WORK TO DO:
Rewrite the listing starting at the line containing "This screenshot has height=1568, width=731." and ending at the end of the listing, keeping the requests, but multiply every coordinate in the answers by 1.65 and round to whole numbers, with halves rounded up. Leave the pictures out.

Rows showing where targets appear
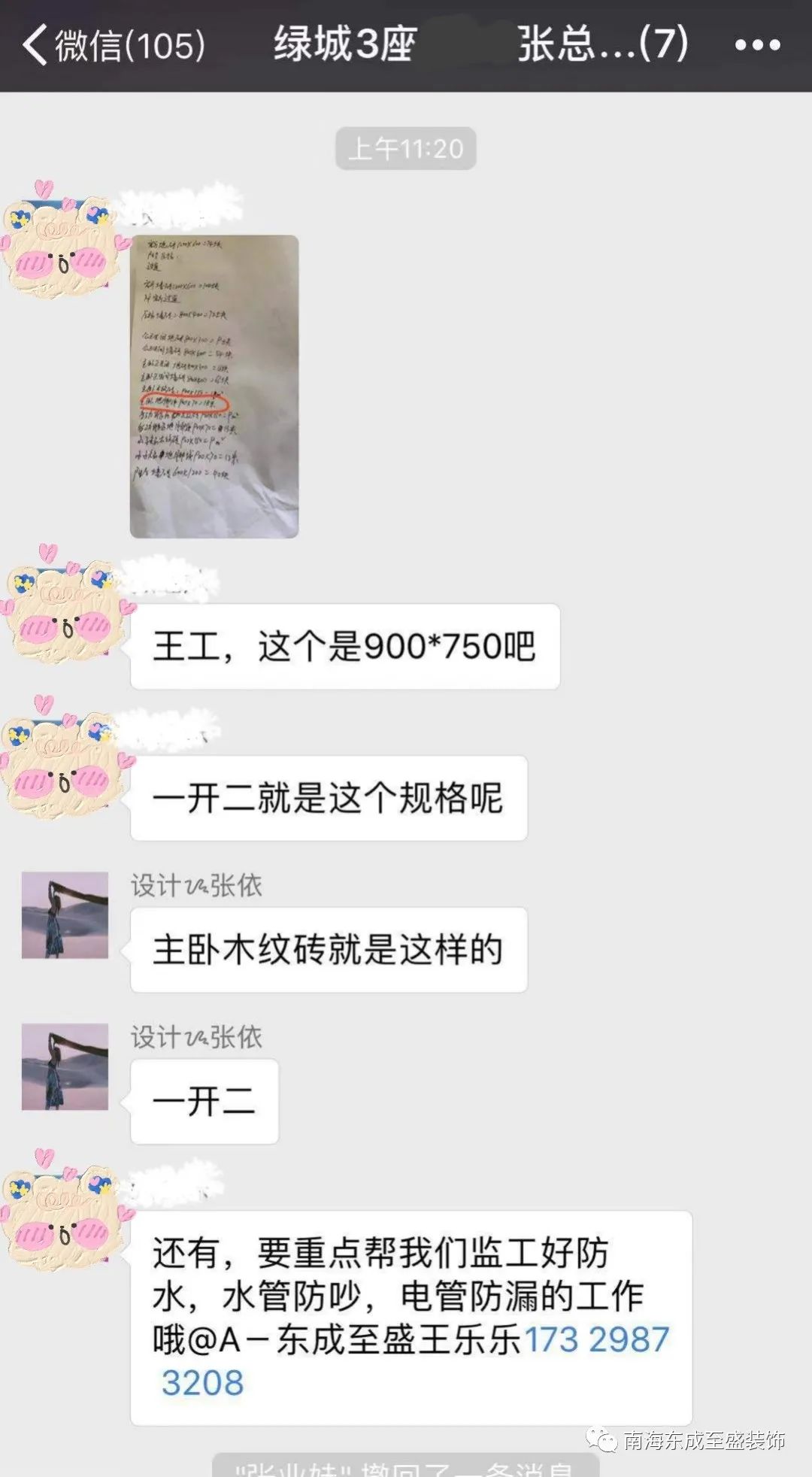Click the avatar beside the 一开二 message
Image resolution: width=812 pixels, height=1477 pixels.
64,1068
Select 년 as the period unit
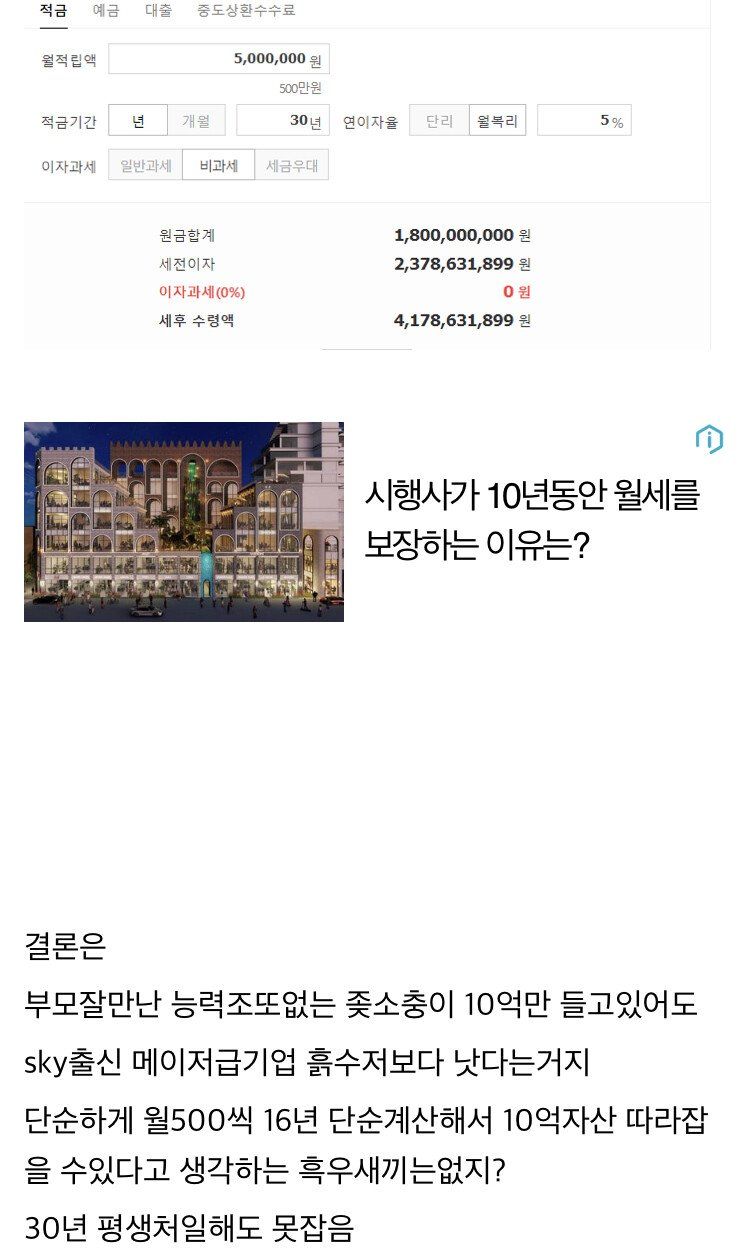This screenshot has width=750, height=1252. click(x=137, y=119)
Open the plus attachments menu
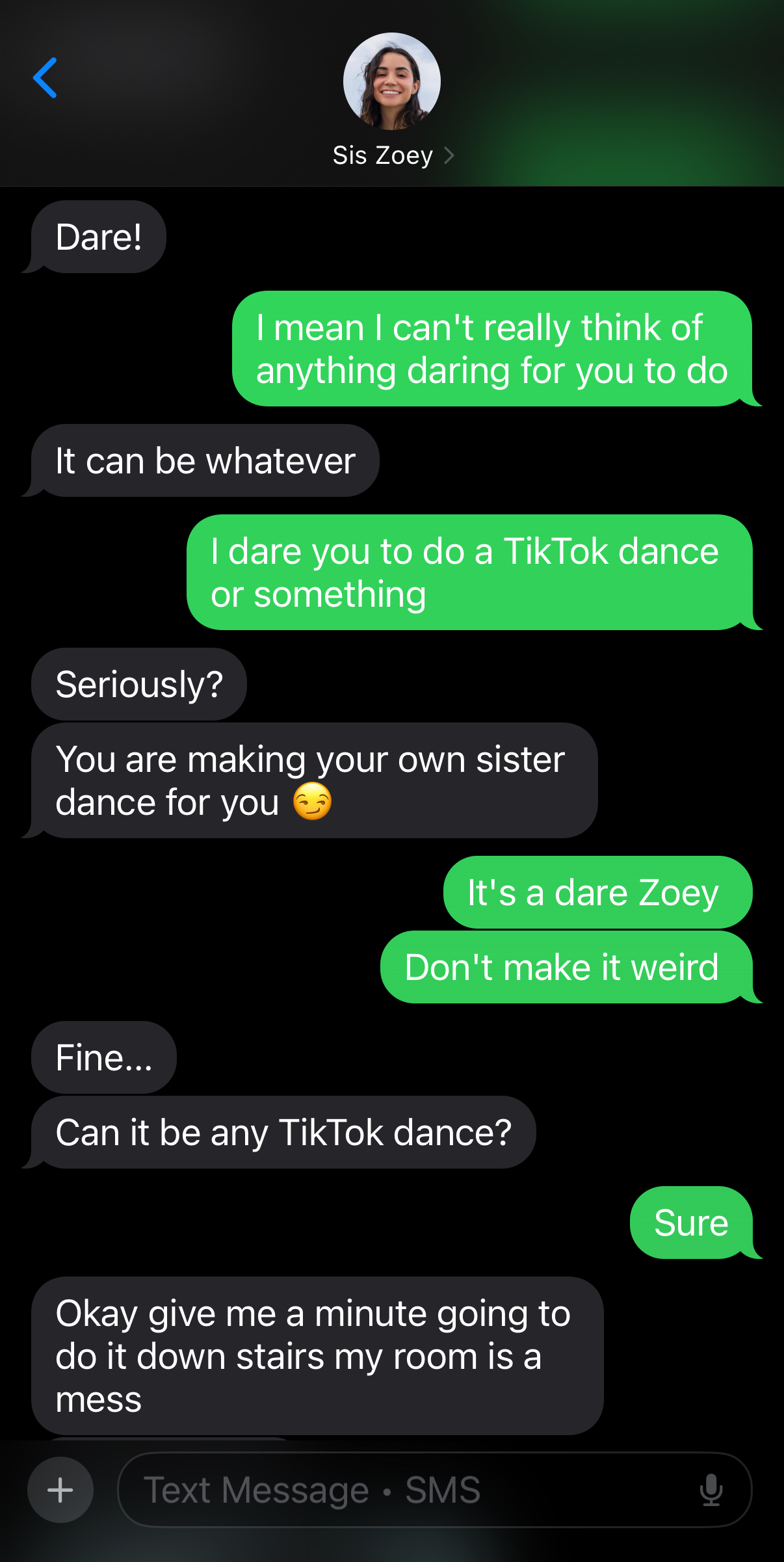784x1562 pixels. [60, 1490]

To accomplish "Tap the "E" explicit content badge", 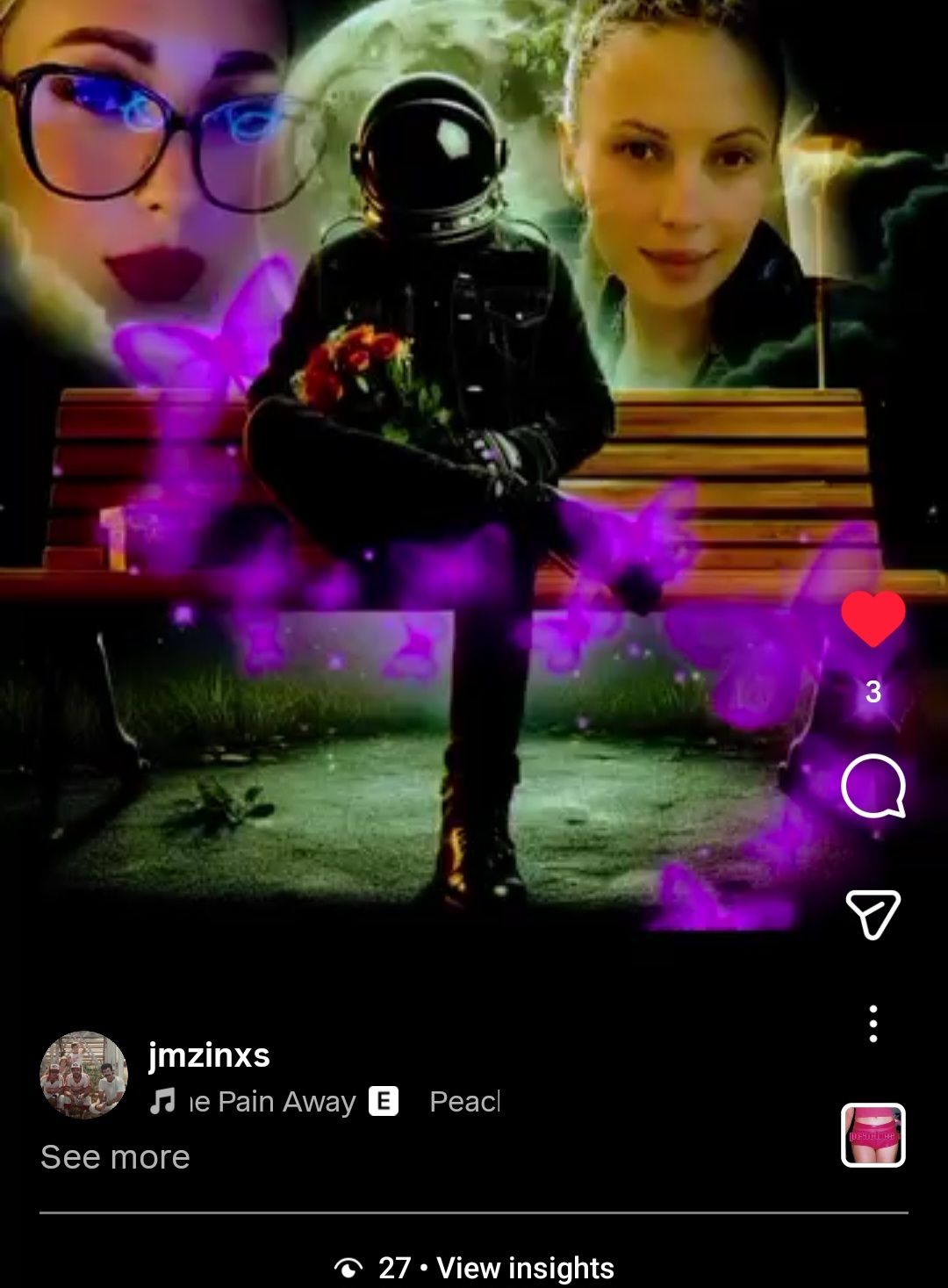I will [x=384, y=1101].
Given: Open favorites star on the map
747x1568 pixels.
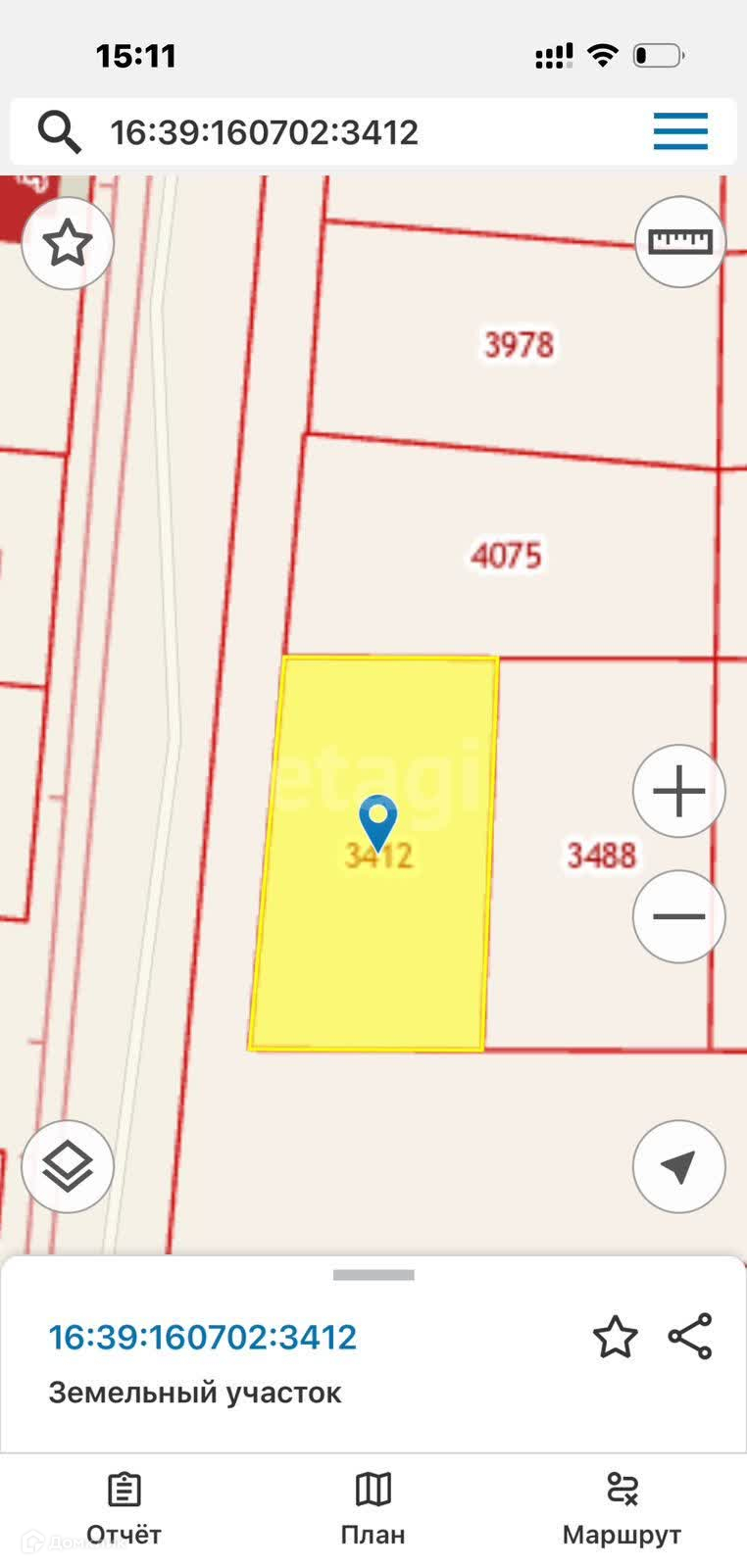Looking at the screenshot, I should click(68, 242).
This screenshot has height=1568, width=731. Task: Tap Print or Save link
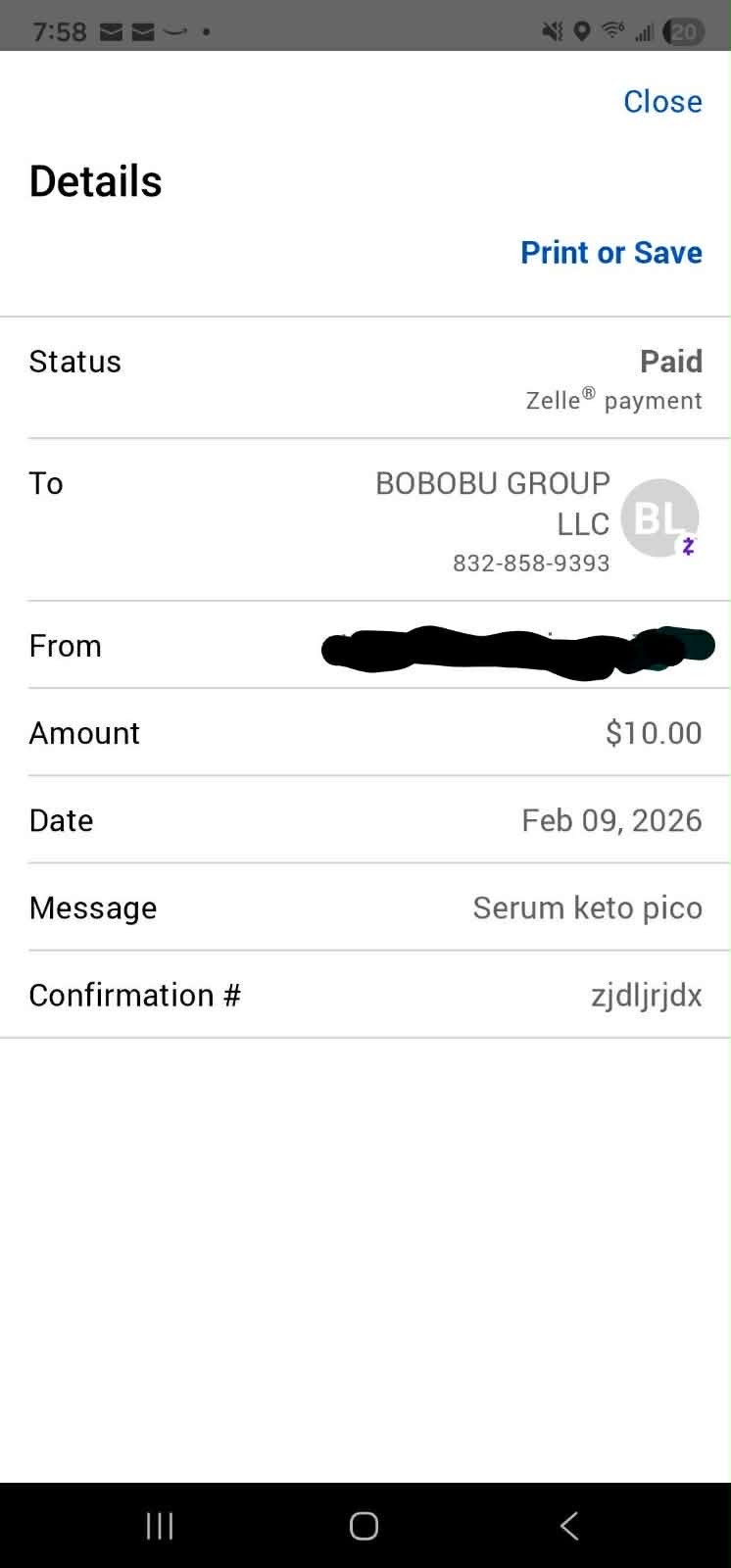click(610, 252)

TASK OUTPUT:
This screenshot has height=1568, width=731. Task: Tap Print or Save link
click(1007, 416)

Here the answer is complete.